So my first prayer is the one I would offer to any new divinity: Reveal yourself to me. Teach me to pray.
Perhaps we should all give that a go.
I’ve been reading, as is my want, Alistair McGrath’s Introduction to Christian Theology. While reading up on History, I’ve found a small idea from Origen that peaked my interest. Origen sets up the idea of a dialog between two ideas of God, that which could have been, and that which is now. It is this idea that I wanted to spend a bit of time exploring.
Suffering is often ignored, or at least, glossed over. Mostly because it’s very difficult to reconcile the idea of an all-powerful, and all-knowing God, and the suffering that we see in the world. Origen puts forward the idea that there are two options, two paths in History. I don’t know wether or not he ever expanded it to Suffering, but I wanted to take a crack at it.
This idea is not very usefull when looking at personal suffering, but it seems to work fairly well for big events(ish).
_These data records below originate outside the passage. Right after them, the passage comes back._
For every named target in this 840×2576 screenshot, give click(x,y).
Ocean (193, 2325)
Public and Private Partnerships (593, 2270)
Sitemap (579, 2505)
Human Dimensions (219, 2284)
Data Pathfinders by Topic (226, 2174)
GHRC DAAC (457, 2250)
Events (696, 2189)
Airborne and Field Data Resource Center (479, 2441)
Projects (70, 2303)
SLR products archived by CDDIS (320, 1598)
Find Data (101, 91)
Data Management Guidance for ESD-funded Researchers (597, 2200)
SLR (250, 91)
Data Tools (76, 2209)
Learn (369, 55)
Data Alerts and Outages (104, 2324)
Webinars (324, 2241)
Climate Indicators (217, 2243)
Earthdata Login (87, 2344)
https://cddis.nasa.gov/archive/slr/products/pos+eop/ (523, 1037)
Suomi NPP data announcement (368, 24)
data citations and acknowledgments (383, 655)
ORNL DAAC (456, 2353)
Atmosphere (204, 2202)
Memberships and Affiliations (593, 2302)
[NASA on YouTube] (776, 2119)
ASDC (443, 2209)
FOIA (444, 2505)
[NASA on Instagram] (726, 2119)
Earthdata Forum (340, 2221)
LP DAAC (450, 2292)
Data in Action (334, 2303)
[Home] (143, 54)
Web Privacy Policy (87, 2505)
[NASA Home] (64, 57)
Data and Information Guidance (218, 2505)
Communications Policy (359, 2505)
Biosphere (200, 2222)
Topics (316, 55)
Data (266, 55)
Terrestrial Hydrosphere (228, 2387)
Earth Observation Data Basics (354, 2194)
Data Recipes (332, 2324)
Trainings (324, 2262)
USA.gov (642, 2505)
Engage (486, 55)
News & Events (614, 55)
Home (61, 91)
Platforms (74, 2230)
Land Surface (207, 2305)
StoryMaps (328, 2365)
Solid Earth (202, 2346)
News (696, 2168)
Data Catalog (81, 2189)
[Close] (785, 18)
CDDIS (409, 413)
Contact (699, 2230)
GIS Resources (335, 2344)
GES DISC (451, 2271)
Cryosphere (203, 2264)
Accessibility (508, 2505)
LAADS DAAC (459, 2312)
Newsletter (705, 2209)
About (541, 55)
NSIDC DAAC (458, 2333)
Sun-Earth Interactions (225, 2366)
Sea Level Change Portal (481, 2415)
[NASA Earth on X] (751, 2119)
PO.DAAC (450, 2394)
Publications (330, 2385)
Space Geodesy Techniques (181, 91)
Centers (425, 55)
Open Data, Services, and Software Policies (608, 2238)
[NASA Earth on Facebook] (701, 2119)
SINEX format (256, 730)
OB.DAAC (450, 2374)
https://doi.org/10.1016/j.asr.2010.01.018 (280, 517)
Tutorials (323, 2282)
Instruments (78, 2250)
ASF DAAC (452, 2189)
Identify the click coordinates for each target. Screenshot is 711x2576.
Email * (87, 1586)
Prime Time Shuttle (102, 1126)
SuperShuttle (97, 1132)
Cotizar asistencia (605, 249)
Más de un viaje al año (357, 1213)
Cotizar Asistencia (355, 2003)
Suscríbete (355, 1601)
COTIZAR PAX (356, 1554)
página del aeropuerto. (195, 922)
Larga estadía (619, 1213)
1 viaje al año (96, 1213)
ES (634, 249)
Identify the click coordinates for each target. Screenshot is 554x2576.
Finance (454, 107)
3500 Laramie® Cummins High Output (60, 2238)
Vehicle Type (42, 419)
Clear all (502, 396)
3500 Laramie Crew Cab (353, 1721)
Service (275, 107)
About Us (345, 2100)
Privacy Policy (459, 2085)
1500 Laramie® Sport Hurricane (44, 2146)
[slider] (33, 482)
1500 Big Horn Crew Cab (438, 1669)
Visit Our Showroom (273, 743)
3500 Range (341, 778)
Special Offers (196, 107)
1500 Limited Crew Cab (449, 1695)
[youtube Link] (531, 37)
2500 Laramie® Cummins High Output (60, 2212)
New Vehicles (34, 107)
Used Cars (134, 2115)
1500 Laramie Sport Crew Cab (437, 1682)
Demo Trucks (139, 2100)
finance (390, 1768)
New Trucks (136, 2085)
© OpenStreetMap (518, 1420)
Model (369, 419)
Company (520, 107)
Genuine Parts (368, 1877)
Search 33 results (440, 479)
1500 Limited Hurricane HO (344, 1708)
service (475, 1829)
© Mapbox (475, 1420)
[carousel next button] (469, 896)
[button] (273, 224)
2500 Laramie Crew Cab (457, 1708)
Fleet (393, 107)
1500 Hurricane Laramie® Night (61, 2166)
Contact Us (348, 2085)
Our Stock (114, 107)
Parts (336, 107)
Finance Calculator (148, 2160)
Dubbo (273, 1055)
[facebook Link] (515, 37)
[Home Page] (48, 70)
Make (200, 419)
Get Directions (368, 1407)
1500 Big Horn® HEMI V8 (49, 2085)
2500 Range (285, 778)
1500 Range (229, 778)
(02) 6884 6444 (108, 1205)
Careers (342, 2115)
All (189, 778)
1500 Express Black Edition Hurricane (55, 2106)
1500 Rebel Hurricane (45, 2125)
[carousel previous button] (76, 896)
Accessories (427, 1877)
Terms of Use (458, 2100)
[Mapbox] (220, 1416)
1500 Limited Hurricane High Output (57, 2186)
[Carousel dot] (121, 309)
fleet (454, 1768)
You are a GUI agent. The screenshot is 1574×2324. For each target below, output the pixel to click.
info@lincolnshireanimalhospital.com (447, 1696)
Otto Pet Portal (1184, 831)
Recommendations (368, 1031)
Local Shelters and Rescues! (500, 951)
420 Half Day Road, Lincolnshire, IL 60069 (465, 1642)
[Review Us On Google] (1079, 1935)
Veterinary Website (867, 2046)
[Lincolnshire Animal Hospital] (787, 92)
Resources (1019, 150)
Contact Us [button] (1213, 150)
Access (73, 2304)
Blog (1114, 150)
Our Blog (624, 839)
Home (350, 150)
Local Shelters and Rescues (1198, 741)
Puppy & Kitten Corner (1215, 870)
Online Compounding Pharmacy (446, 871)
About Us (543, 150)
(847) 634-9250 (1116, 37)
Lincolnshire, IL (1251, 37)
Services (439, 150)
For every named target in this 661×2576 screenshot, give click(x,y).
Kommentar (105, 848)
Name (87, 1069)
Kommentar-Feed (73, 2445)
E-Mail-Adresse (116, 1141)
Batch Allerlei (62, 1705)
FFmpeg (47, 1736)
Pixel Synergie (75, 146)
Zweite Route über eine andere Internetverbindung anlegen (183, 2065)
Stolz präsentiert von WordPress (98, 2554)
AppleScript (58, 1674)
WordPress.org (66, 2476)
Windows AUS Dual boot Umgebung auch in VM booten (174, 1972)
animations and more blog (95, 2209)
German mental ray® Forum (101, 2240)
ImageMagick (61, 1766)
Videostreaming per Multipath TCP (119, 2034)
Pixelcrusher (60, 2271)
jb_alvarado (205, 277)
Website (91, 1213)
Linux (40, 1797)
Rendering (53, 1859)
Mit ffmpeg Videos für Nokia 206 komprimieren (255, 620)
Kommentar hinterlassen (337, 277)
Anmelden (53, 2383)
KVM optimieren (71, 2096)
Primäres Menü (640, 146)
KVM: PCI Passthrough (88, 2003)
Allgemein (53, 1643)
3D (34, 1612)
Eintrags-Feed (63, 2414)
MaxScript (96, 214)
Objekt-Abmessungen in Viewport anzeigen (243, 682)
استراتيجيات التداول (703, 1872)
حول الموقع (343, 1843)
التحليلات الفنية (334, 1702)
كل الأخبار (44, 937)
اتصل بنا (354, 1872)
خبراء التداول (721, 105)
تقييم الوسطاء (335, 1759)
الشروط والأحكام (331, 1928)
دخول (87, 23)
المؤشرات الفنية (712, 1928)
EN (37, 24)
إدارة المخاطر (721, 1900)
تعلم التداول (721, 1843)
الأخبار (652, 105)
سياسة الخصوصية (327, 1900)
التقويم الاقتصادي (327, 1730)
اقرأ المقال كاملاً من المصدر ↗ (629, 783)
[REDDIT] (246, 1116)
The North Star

The idea is that what happened is not as bad as what could have happened given the same set of circumstances. The idea is, of course, not completely satisfactory as it doesn’t answer the question of how things became the way they were directly before the incident, and why things weren’t different to avoid the incident all together.
Lets take, as an example, WWII. It contains some of the most horrific events that have ever happened to this planet on such a scale. The persecution of the Jews, and the concentration camps were terrible, horrific places. It is diffcult to imagine a worse thing that could have happened. The idea is to try to take a long-term view of the suffering. Without the horrors of World War II, the re-evaluation of the hatred of Jews, and by extension of anyone, based on their race, or religion. It also brought the true meaning of the word Genocide to our minds, and gave the world a new impeteus to fight injustice wherever we found it to avoid such things ever happening again.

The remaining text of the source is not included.